**WHAT THE TASK REQUIRES:** Copy the data exactly.

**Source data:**
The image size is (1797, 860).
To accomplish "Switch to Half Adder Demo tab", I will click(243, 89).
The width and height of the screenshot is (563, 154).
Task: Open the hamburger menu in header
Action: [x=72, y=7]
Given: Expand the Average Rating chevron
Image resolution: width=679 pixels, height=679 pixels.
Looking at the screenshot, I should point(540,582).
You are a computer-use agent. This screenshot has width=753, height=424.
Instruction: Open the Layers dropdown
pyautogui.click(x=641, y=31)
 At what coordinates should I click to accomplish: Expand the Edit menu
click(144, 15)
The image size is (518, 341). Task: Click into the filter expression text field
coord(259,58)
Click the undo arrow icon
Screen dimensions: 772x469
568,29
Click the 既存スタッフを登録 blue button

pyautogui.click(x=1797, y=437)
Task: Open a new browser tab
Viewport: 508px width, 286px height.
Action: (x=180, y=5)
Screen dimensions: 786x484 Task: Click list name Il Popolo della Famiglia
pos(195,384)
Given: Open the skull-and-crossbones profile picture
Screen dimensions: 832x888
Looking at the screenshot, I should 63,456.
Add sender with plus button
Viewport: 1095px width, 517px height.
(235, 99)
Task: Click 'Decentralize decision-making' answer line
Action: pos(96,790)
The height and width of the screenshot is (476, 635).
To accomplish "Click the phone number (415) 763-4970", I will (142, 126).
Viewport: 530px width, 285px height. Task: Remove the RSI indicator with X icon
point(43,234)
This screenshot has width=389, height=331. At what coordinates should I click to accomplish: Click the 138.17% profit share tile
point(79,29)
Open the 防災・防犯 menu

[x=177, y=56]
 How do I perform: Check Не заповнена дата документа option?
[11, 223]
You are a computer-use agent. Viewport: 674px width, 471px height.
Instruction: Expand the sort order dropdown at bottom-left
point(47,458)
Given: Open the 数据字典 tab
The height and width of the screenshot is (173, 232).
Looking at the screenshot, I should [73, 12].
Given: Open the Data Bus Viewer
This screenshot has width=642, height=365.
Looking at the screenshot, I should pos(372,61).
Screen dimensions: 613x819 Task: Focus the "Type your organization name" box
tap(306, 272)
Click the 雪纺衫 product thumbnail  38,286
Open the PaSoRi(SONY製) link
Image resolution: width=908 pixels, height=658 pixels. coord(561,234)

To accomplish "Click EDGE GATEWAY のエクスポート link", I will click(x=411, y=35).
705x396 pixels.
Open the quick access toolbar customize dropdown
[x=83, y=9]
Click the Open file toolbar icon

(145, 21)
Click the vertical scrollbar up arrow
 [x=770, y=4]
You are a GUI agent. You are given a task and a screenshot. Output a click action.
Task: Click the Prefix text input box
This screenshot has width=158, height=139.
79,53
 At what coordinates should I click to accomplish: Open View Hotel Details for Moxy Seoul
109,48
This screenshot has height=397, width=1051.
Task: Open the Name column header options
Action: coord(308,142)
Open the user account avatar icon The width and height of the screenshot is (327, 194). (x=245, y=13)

**WRITTEN SOLUTION:**
The image size is (1797, 860).
To accomplish "Switch to Half Adder Demo tab", I will click(243, 89).
The width and height of the screenshot is (563, 154).
Task: Open the hamburger menu in header
Action: [x=72, y=7]
Given: Expand the Average Rating chevron
Image resolution: width=679 pixels, height=679 pixels.
Looking at the screenshot, I should point(540,582).
You are a computer-use agent. This screenshot has width=753, height=424.
Instruction: Open the Layers dropdown
pyautogui.click(x=641, y=31)
 At what coordinates should I click to accomplish: Expand the Edit menu
click(144, 15)
The image size is (518, 341). Task: Click into the filter expression text field
coord(259,58)
Click the undo arrow icon
Screen dimensions: 772x469
568,29
Click the 既存スタッフを登録 blue button

pyautogui.click(x=1797, y=437)
Task: Open a new browser tab
Viewport: 508px width, 286px height.
Action: (x=180, y=5)
Screen dimensions: 786x484 Task: Click list name Il Popolo della Famiglia
pos(195,384)
Given: Open the skull-and-crossbones profile picture
Screen dimensions: 832x888
Looking at the screenshot, I should 63,456.
Add sender with plus button
Viewport: 1095px width, 517px height.
(235, 99)
Task: Click 'Decentralize decision-making' answer line
Action: pos(96,790)
The height and width of the screenshot is (476, 635).
To accomplish "Click the phone number (415) 763-4970", I will (142, 126).
Viewport: 530px width, 285px height. Task: Remove the RSI indicator with X icon
point(43,234)
This screenshot has width=389, height=331. At what coordinates should I click to accomplish: Click the 138.17% profit share tile
point(79,29)
Open the 防災・防犯 menu

[x=177, y=56]
 How do I perform: Check Не заповнена дата документа option?
[11, 223]
You are a computer-use agent. Viewport: 674px width, 471px height.
Instruction: Expand the sort order dropdown at bottom-left
point(47,458)
Given: Open the 数据字典 tab
The height and width of the screenshot is (173, 232).
Looking at the screenshot, I should [73, 12].
Given: Open the Data Bus Viewer
This screenshot has width=642, height=365.
Looking at the screenshot, I should pos(372,61).
Screen dimensions: 613x819 Task: Focus the "Type your organization name" box
tap(306, 272)
Click the 雪纺衫 product thumbnail  38,286
Open the PaSoRi(SONY製) link
Image resolution: width=908 pixels, height=658 pixels. coord(561,234)

To accomplish "Click EDGE GATEWAY のエクスポート link", I will click(x=411, y=35).
705x396 pixels.
Open the quick access toolbar customize dropdown
[x=83, y=9]
Click the Open file toolbar icon

(145, 21)
Click the vertical scrollbar up arrow
 [x=770, y=4]
You are a GUI agent. You are given a task and a screenshot. Output a click action.
Task: Click the Prefix text input box
This screenshot has width=158, height=139.
79,53
 At what coordinates should I click to accomplish: Open View Hotel Details for Moxy Seoul
109,48
This screenshot has height=397, width=1051.
Task: Open the Name column header options
Action: coord(308,142)
Open the user account avatar icon The width and height of the screenshot is (327, 194). (x=245, y=13)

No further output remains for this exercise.